--- Prompt ---
Exact repetition of a range: find the line containing "You are a computer-use" and the line containing "Open the Member role dropdown" in the material below, then repeat both and all lines between them, leaving pictures out.

--- Supplied records ---

%%

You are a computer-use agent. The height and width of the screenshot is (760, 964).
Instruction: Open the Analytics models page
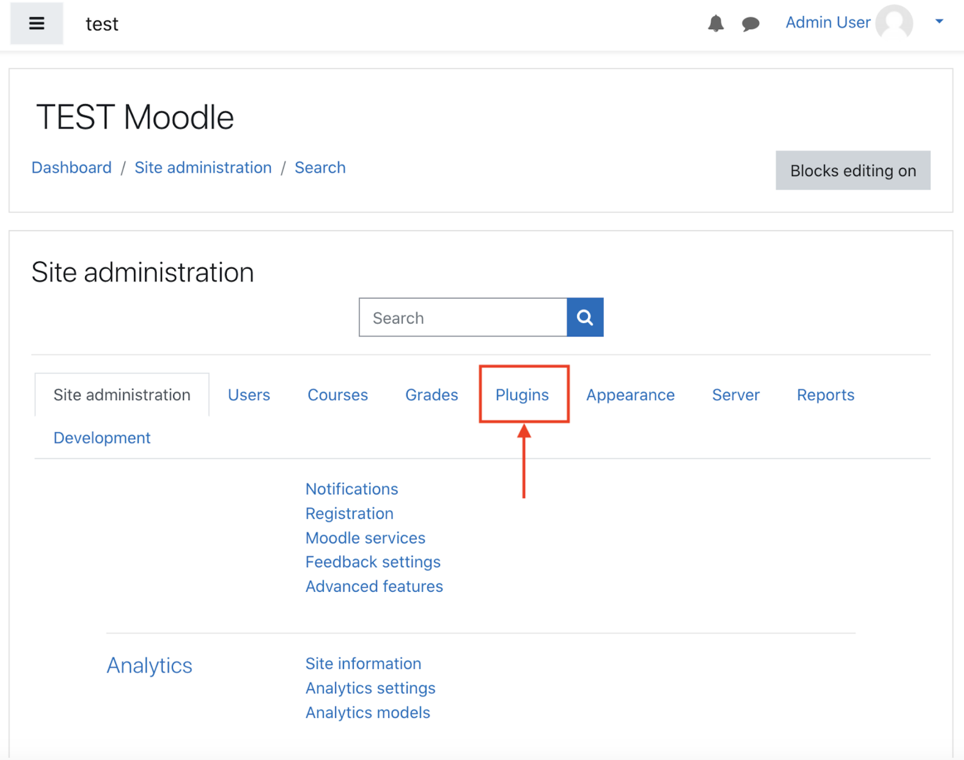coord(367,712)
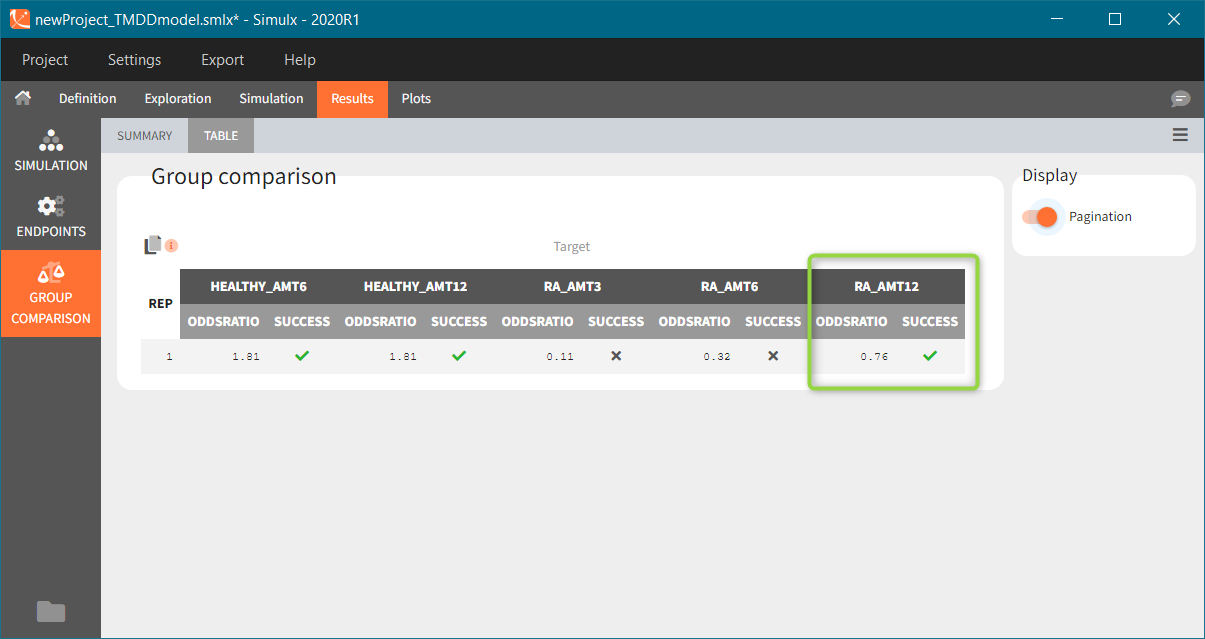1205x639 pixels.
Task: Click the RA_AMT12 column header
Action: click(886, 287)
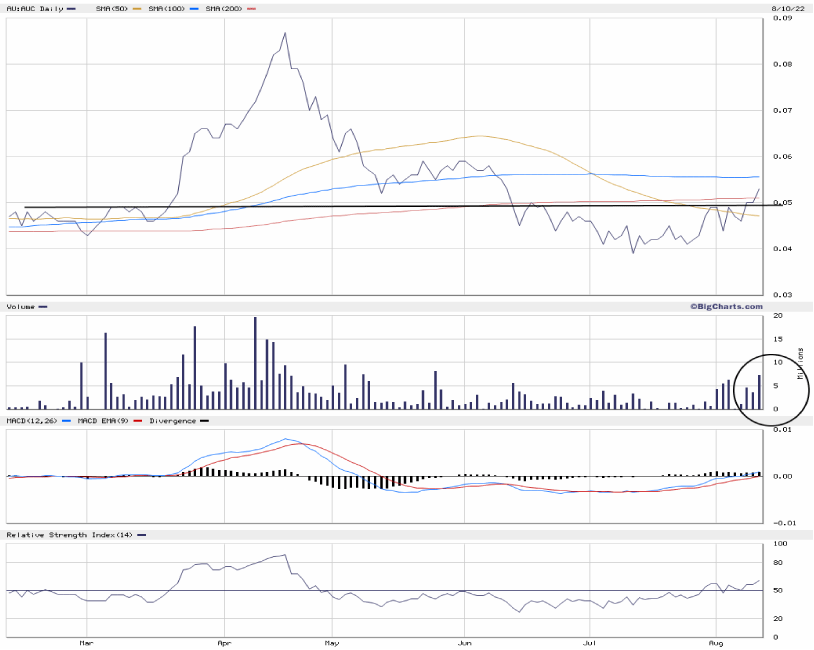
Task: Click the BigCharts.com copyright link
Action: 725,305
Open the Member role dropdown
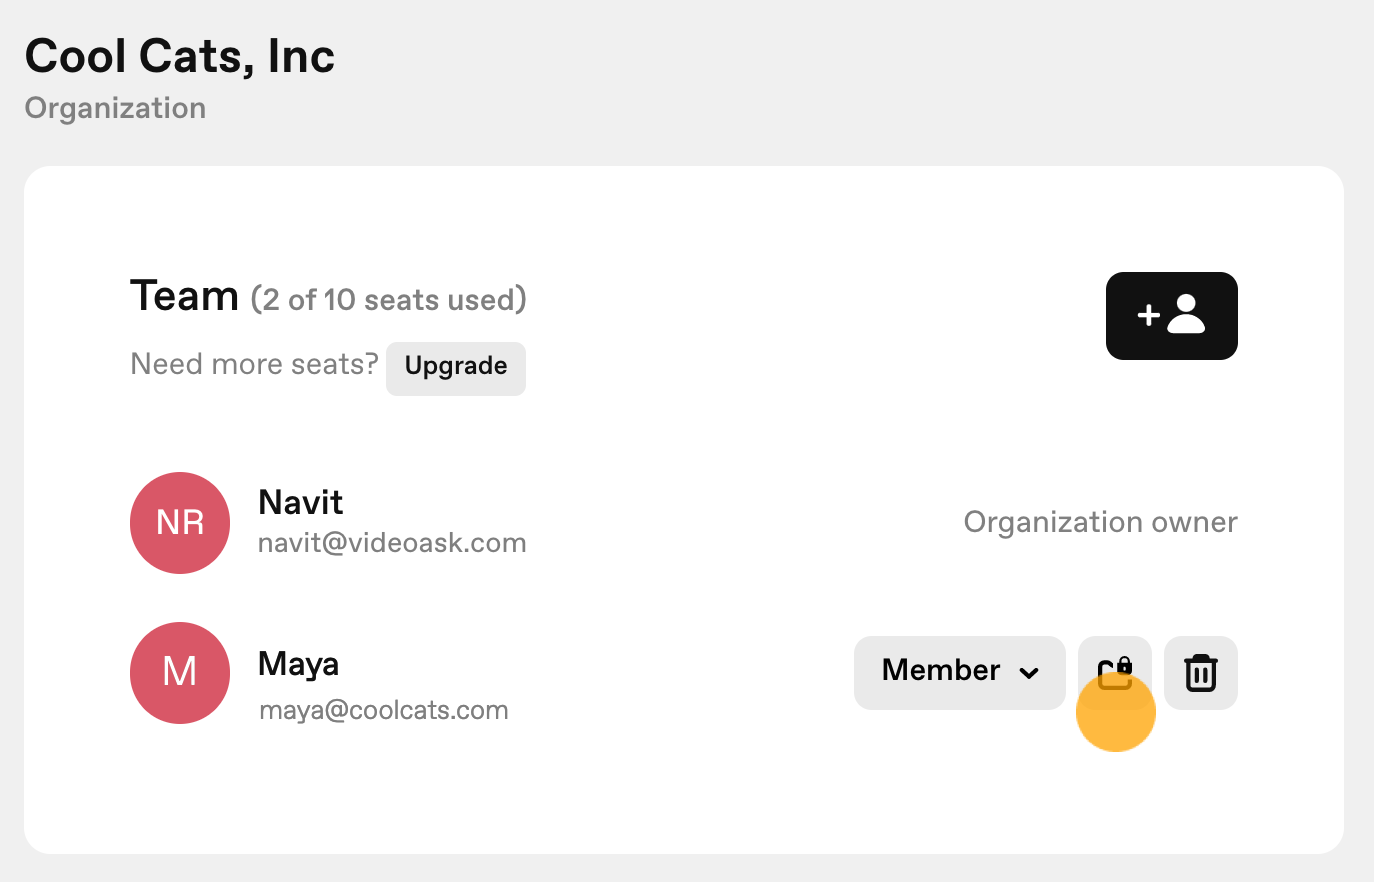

%%
%%

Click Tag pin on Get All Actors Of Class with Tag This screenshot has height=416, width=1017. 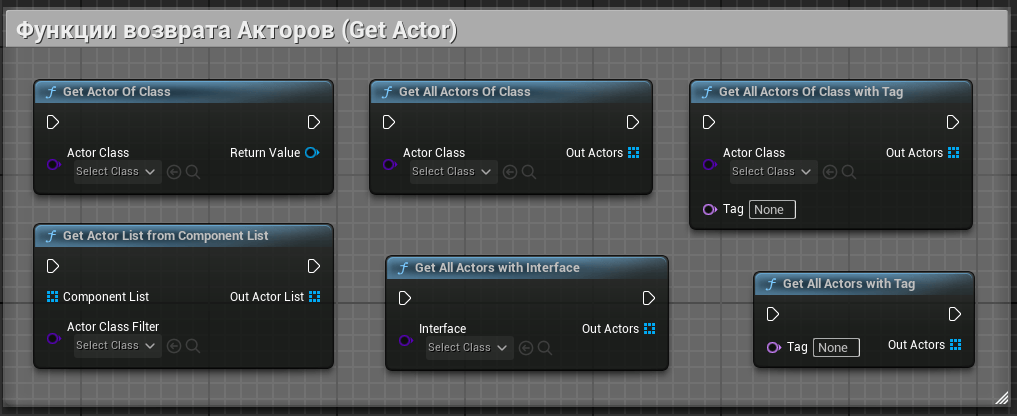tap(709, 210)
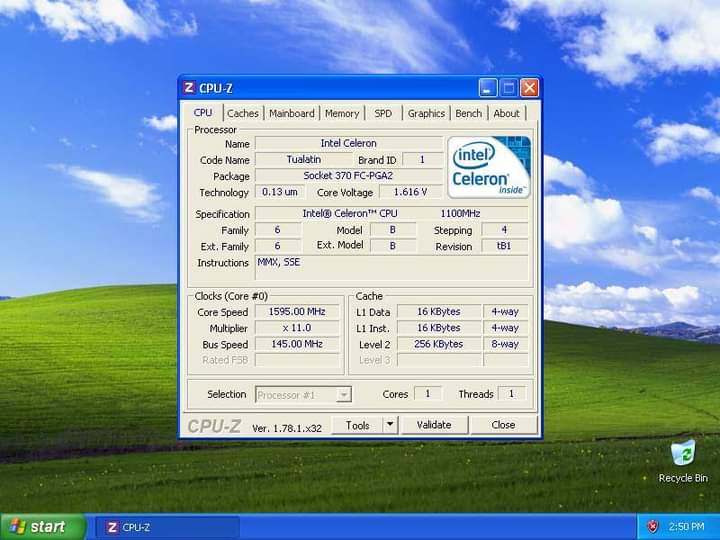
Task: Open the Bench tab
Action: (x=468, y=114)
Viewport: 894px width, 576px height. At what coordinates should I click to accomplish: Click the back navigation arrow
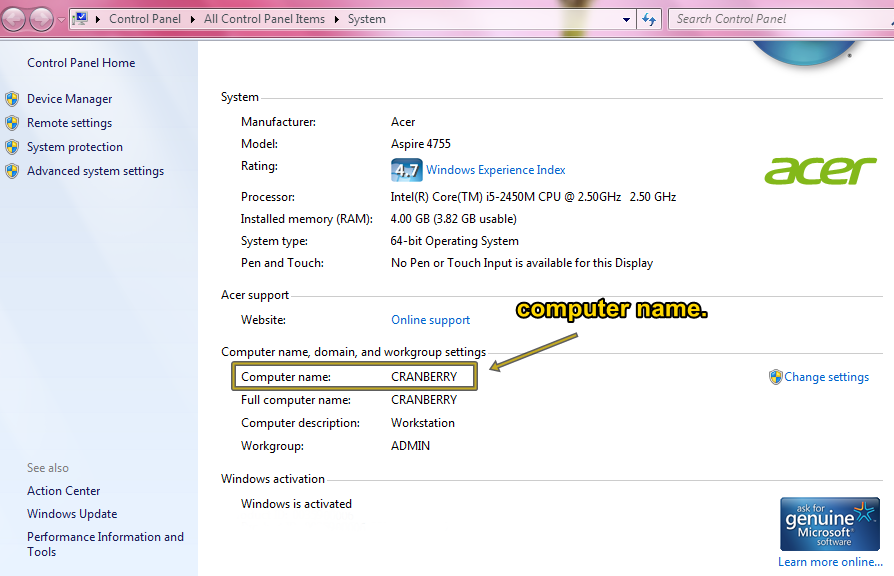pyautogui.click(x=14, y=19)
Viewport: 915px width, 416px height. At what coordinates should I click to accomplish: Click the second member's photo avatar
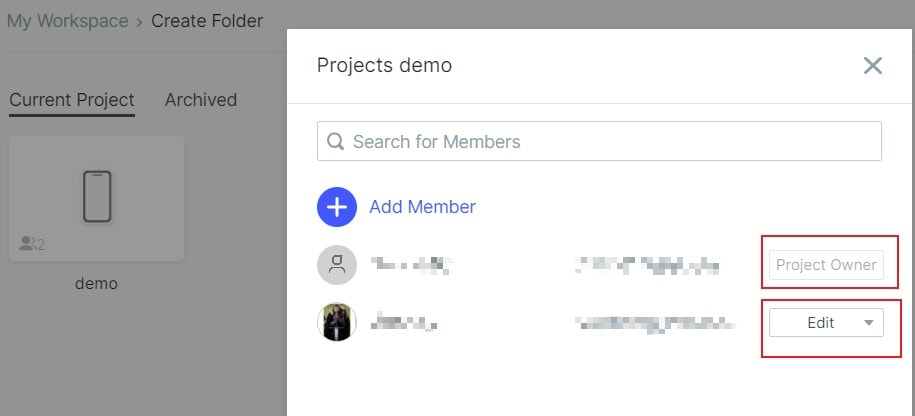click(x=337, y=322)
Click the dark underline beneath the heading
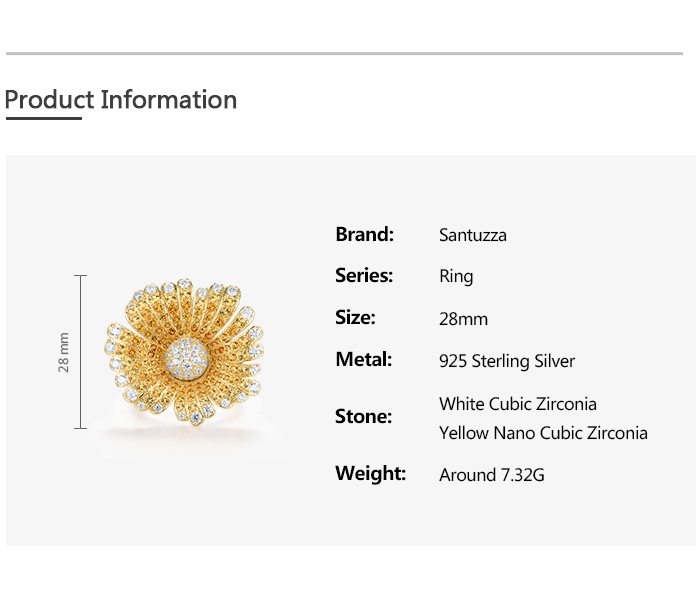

%%

--- Response to the task ---
You are a computer-use agent. The height and width of the screenshot is (760, 964).
Instruction: Open the Analytics models page
coord(367,712)
1205x639 pixels.
Task: Click the RA_AMT12 column header
Action: click(886, 287)
Task: Click the BigCharts.com copyright link
Action: 725,305
Open the Member role dropdown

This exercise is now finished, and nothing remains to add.